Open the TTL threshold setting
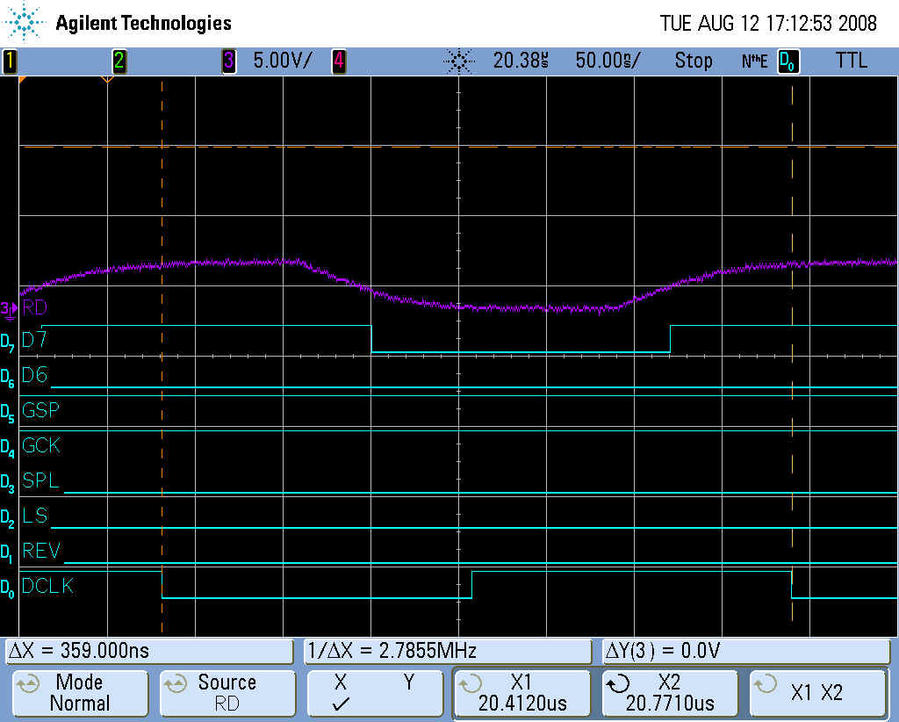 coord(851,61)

==

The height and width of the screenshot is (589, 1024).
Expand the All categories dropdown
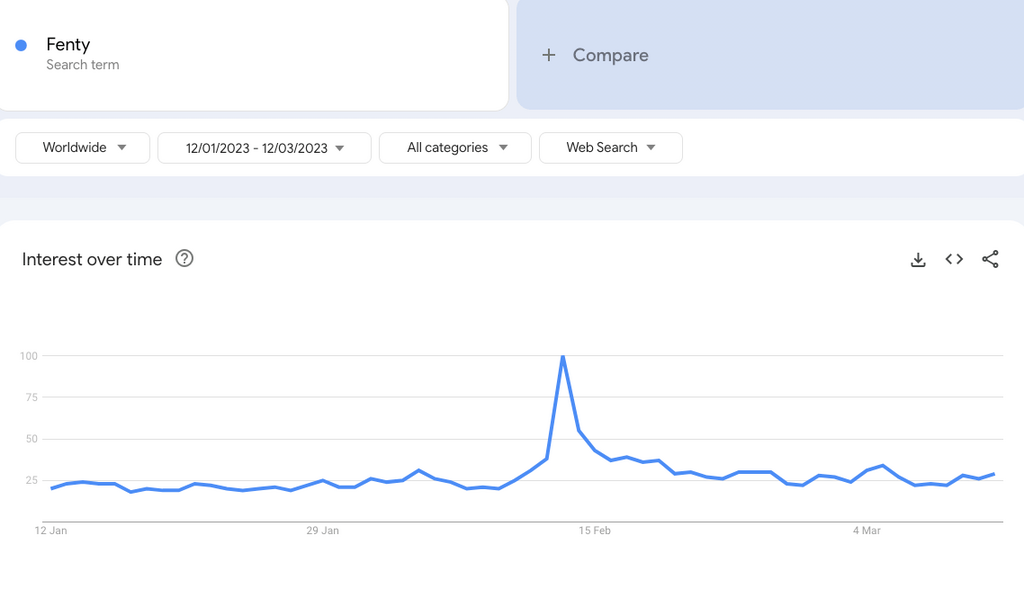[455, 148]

[What this task involves]: Report how many lines in the listing above contain the word "dropdown". Give only the number.

[Answer to the exercise]: 1